2 Samuel 3:8 English Standard Version

Then Abner was very angry over the words of Ish-bosheth and said, “Am I a dog’s head of Judah? To this day I keep showing steadfast love to the house of Saul your father, to his brothers, and to his friends, and have not given you into the hand of David. And yet you charge me today with a fault concerning a woman.

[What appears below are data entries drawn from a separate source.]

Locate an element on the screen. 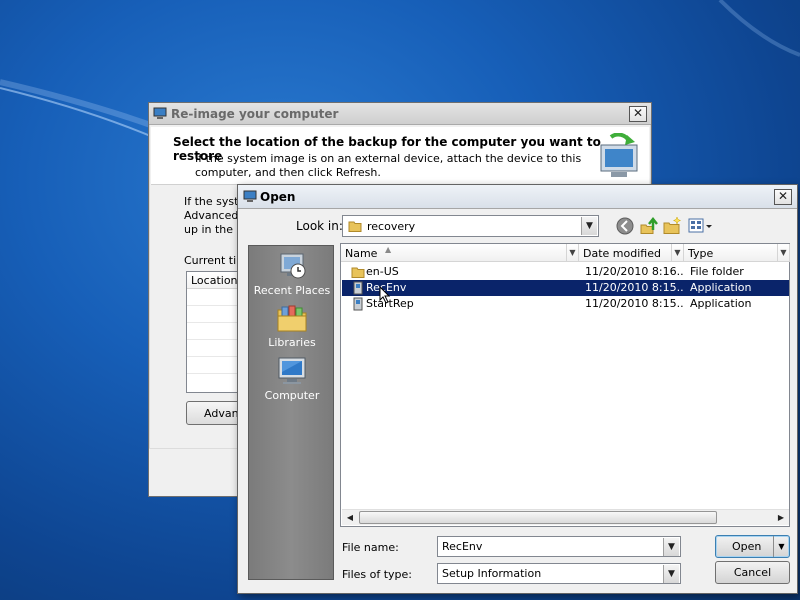 The height and width of the screenshot is (600, 800). places-bar: Recent Places Libraries Computer is located at coordinates (291, 412).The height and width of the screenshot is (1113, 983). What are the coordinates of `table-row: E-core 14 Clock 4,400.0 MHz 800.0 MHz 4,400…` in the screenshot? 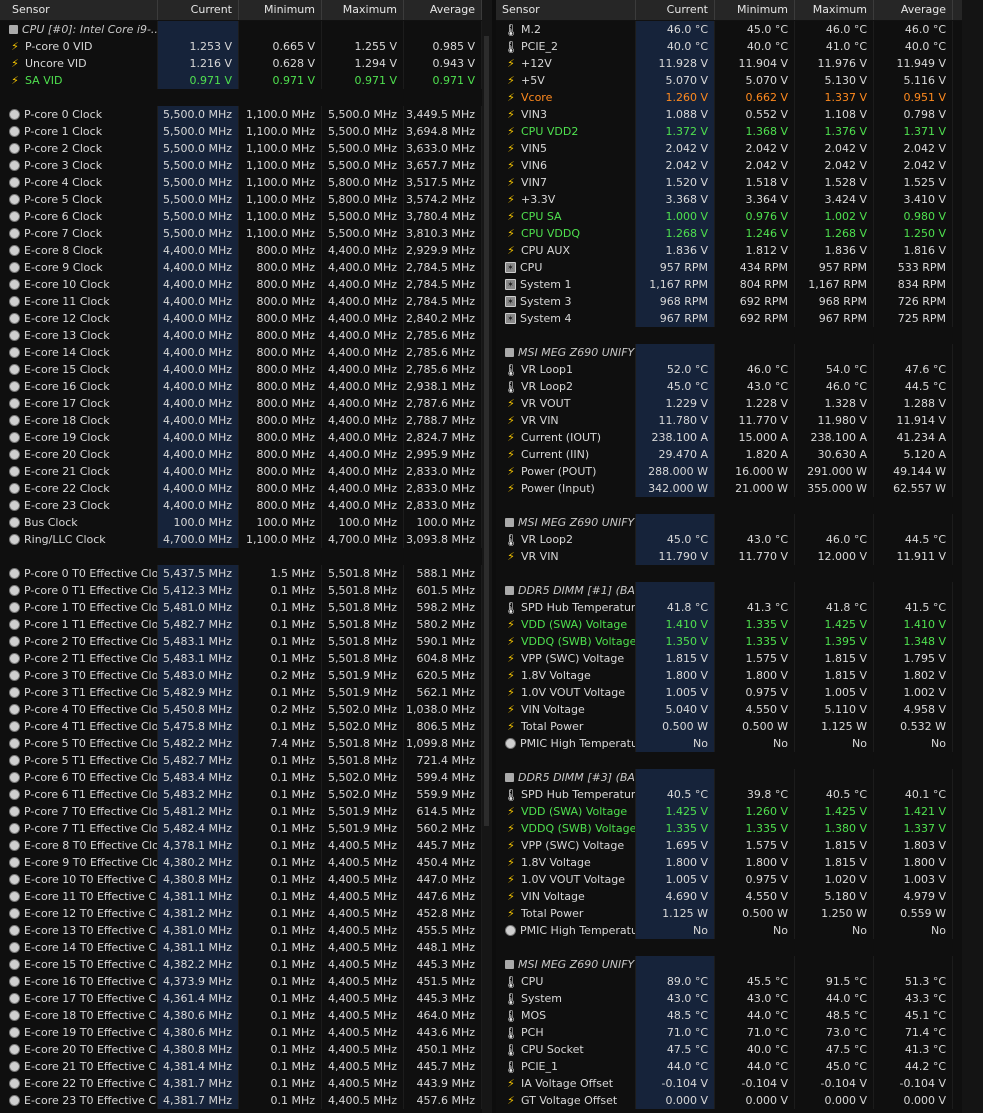 It's located at (241, 352). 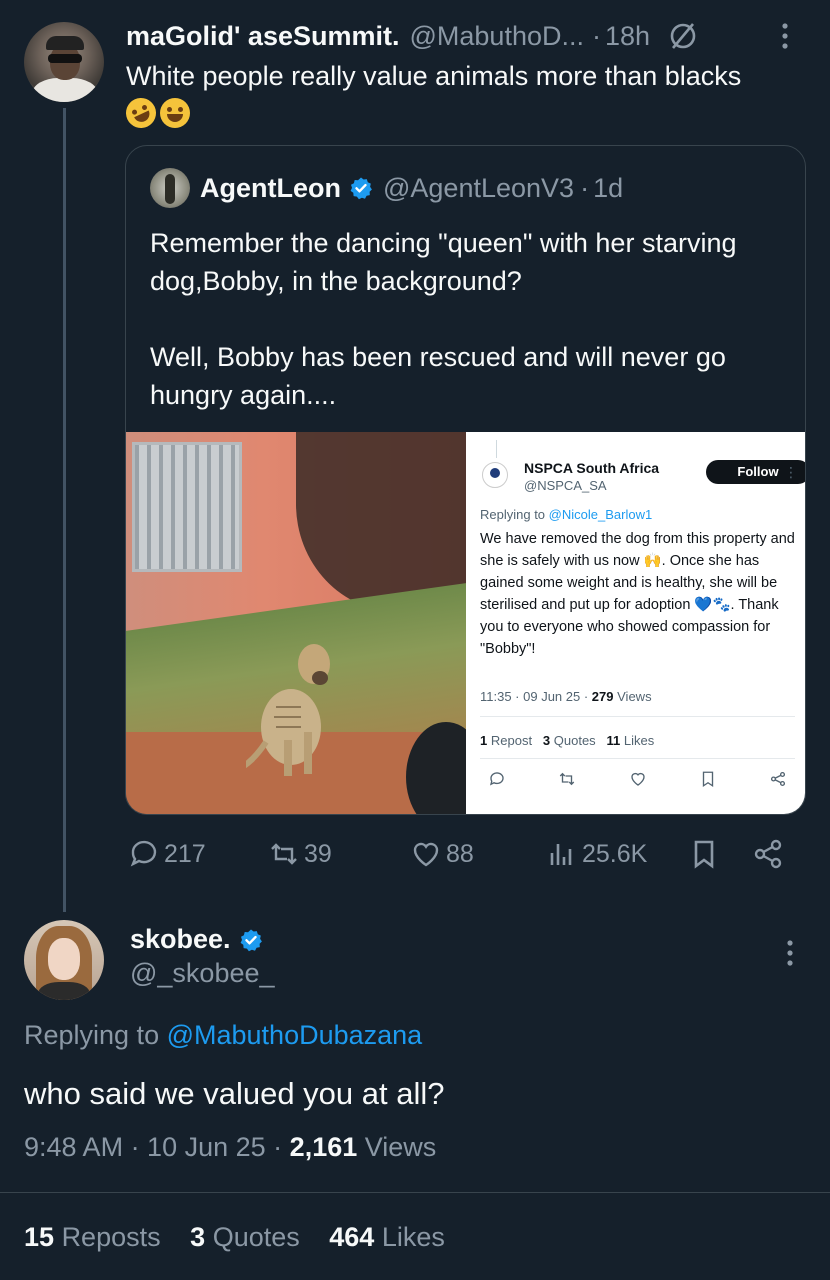 I want to click on like-count: 88, so click(x=460, y=854).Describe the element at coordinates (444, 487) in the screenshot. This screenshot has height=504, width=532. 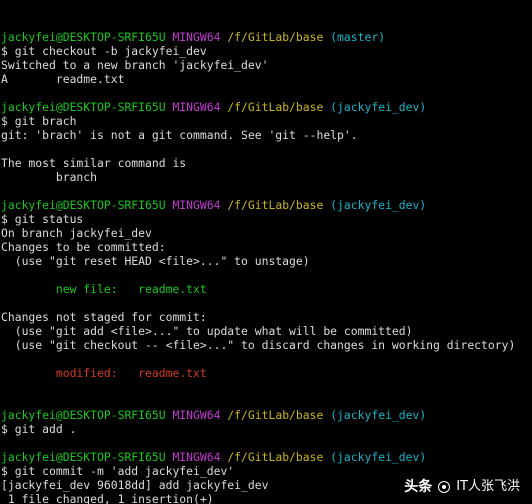
I see `at-icon` at that location.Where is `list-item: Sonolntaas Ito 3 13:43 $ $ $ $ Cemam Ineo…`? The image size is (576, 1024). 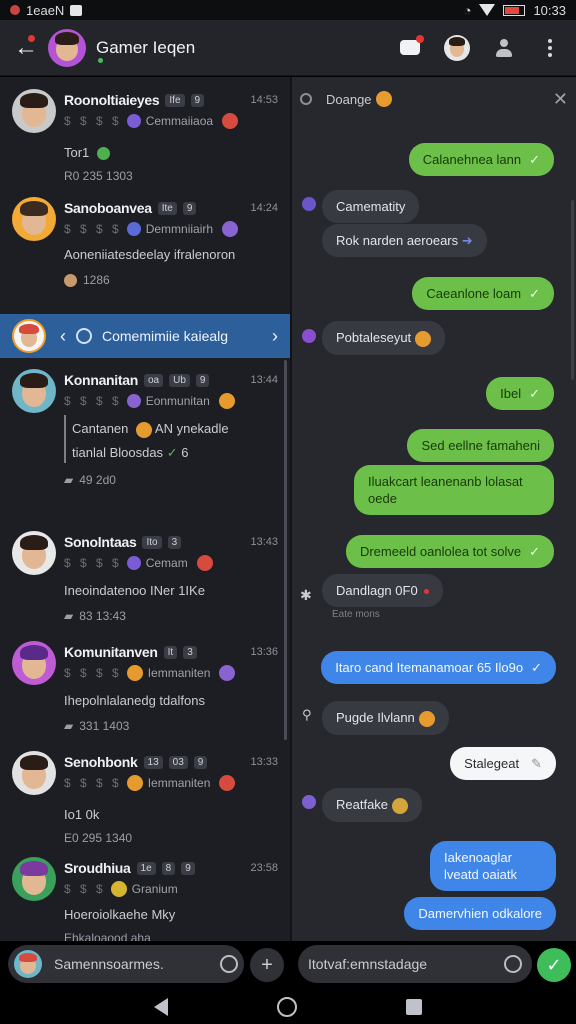
list-item: Sonolntaas Ito 3 13:43 $ $ $ $ Cemam Ineo… is located at coordinates (145, 581).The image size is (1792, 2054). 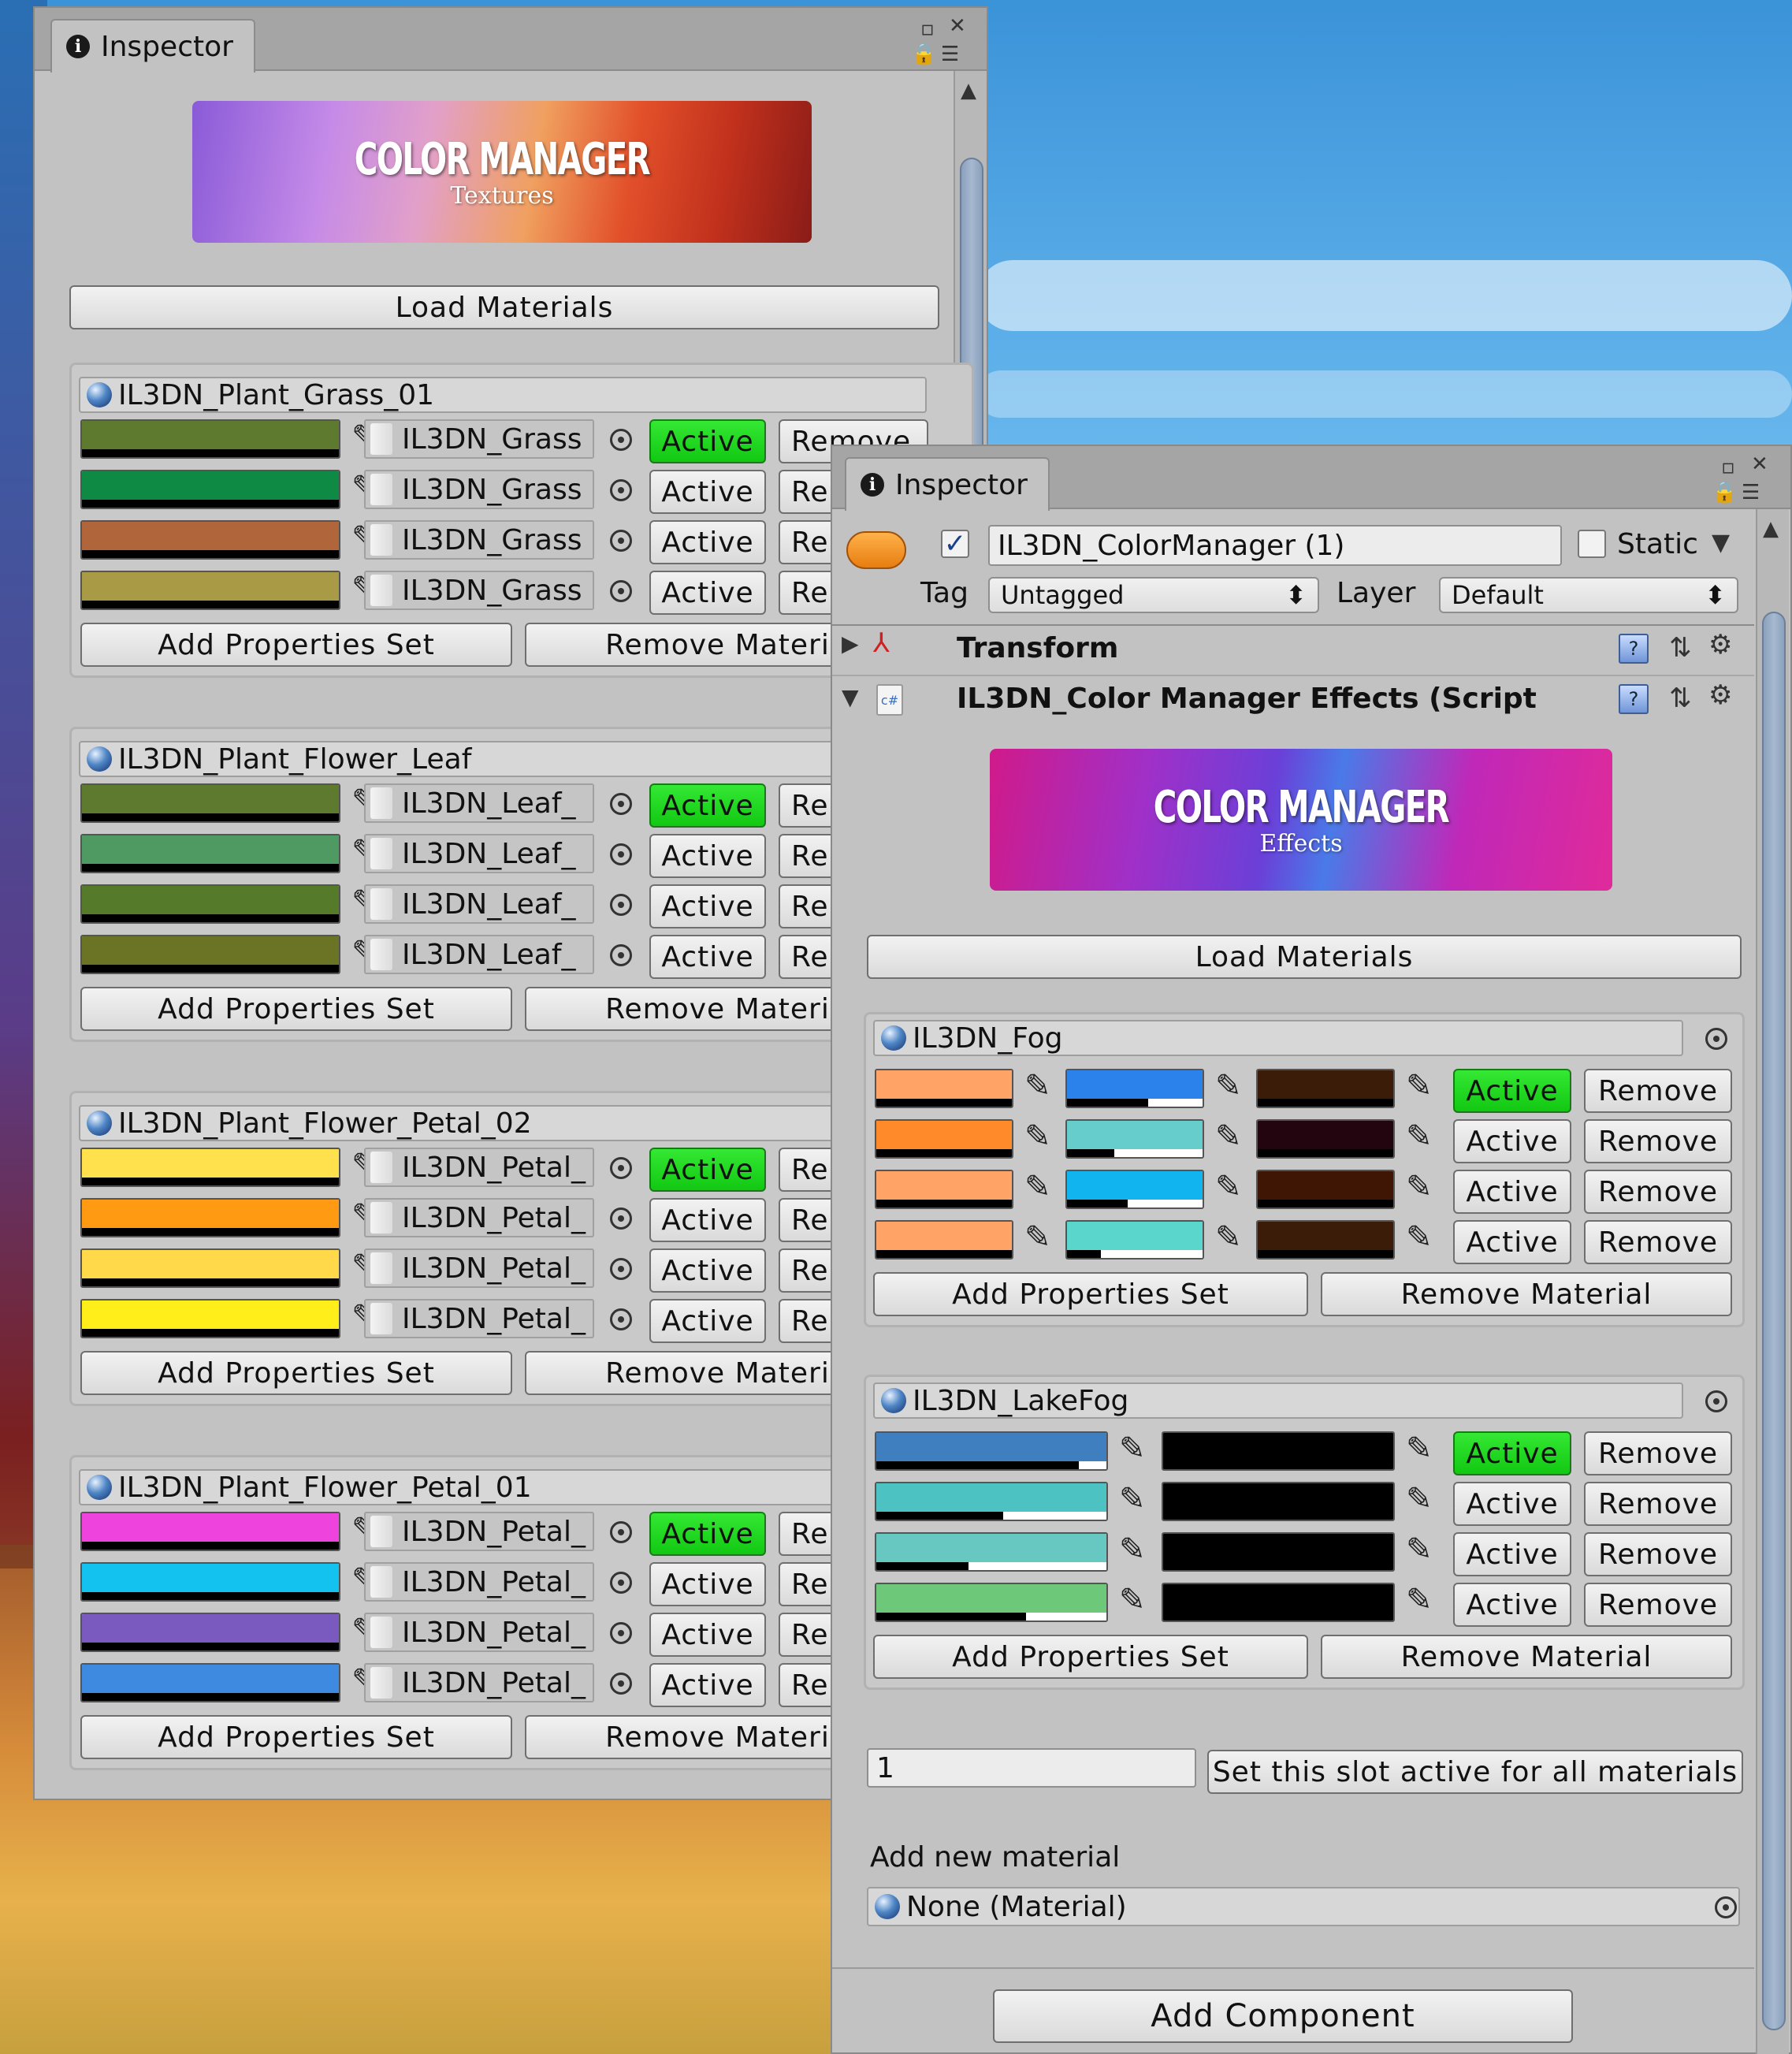 What do you see at coordinates (1721, 543) in the screenshot?
I see `static-dropdown-icon: ▼` at bounding box center [1721, 543].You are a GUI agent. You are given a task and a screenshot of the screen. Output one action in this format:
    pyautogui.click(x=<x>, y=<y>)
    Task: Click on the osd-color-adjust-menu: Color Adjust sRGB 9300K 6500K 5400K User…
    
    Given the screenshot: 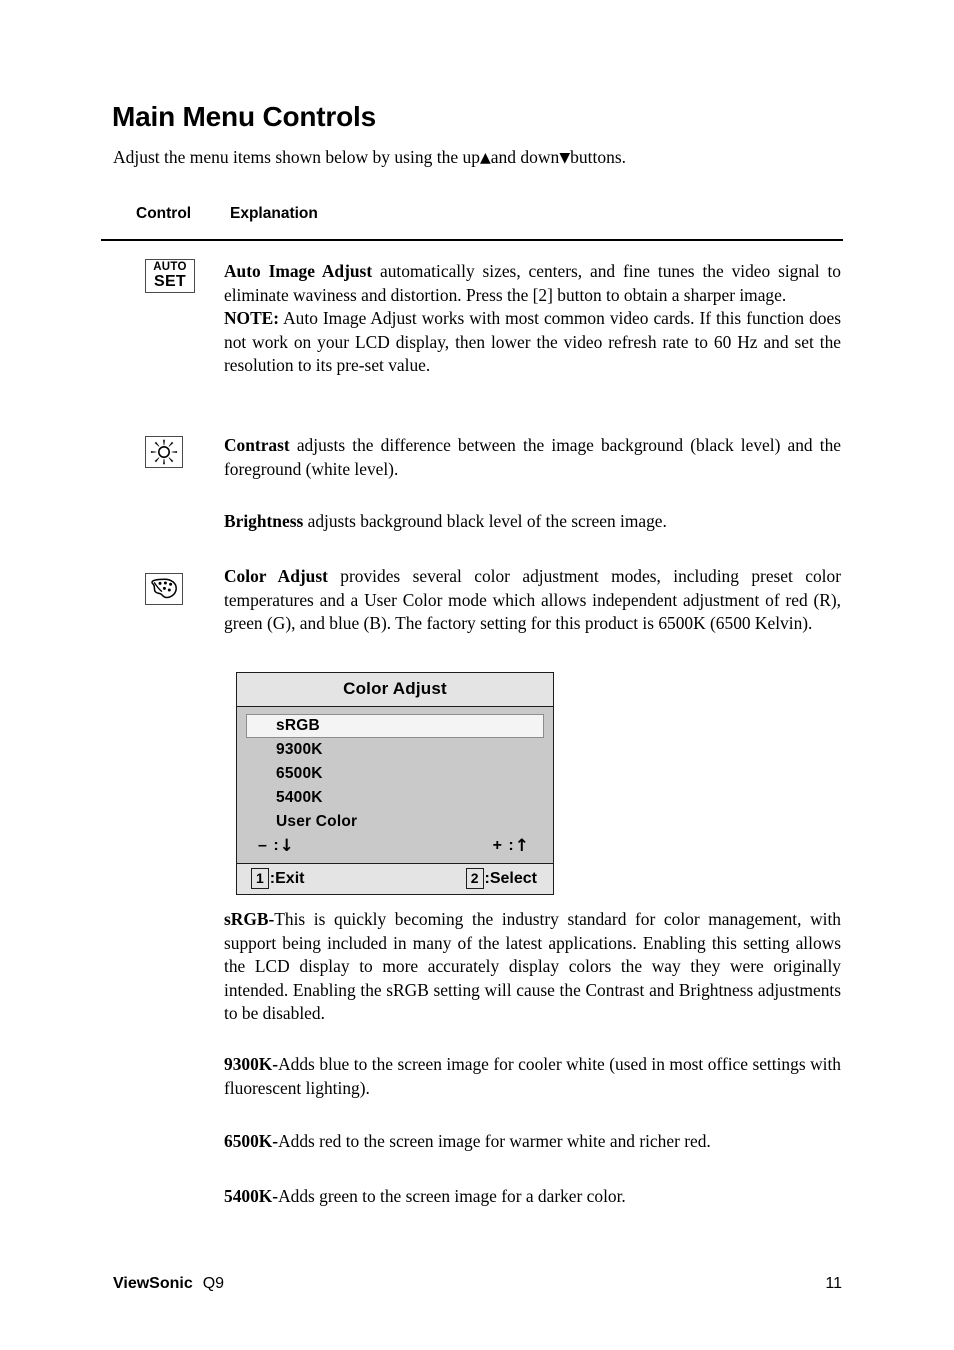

Did the Jews had something against dogs?

  • 1
    'Dogs are without' saith the scripture. Dogs, in scripture, are not pets. They are scavengers, they have appetites which do not discriminate between food and vomit, and they roam around outside the city keeping away intruders.
    – Nigel J
    Sep 30, 2020 at 18:20
  • @NigelJ - I think that is a valuable comment that should be expanded into an answer. I would have said similarly but do not wish to steal your thunder.
    – Dottard
    Sep 30, 2020 at 22:02
  • @Dottard I am short of time this week (and possibly next). Steal away, sir. Feel free.
    – Nigel J
    Oct 1, 2020 at 19:10

1 Answer 1


In both the OT and NT, dogs are never pets but regarded disdainfully as very unclean animals. The reasons for this are several:

  • Dogs were unclean animals according to Torah regulations
  • Dogs were scavengers (or at least allowed to be such)
  • Untamed dogs are vicious and dangerous
  • Dogs were almost never used in agrarian Israel and so they had no utility
  • Cultural - dogs had a bad reputation in Israel

Therefore, one of the standard insults was to compare someone to a dog such as: Job 30:1, 2 Kings 9:10, 1 Kings 16:4, 21:24, 22:38, 14:11, Isa 56:11, Ps 68:23, 22:16, 59:6, 14, etc, etc.

In all these cases, the dog is used as a metaphor of something very low, disgusting and repulsive. (How times have changed!)

Therefore, when Abner used the metaphor of [dead] "dog's head" (2 Sam 3:8), he was accusing Ish-bosheth of lacking any civility toward him as his previous supporter. The Cambridge Commentary succinctly observes:

  1. Am I a dog’s head, &c.] Render, Am I a dog’s head belonging to Judah? This day do I shew kindness … and thou hast charged me! &c. i.e. Am I at once despicable and hostile to your interests? Nay, I am faithful to the house of Saul, otherwise I should long ago have made terms with David by surrendering you into his hands.

In the East in ancient times as at the present day, dogs, although used for guarding flocks and houses (Job 30:1; Isaiah 56:10), were chiefly seen prowling about towns in a half-wild condition, owning no master, living on offal and garbage. Cp. Psalm 59:14-15; 1 Kings 21:19; 1 Kings 21:23-24; 1 Kings 22:38. Hence the aversion with which they were regarded, and “dog” became (1), as here, a term of reproach and contempt; cp. 1 Samuel 17:43; 1 Samuel 24:14; 2 Samuel 9:8; 2 Samuel 16:9; 2 Kings 8:13 : (2) an expression for fierce and cruel men (Psalm 22:16): (3) a name for impure persons (Matthew 7:6; Php 3:2; Revelation 22:15). See Tristram’s Nat. Hist. of the Bible, p. 78.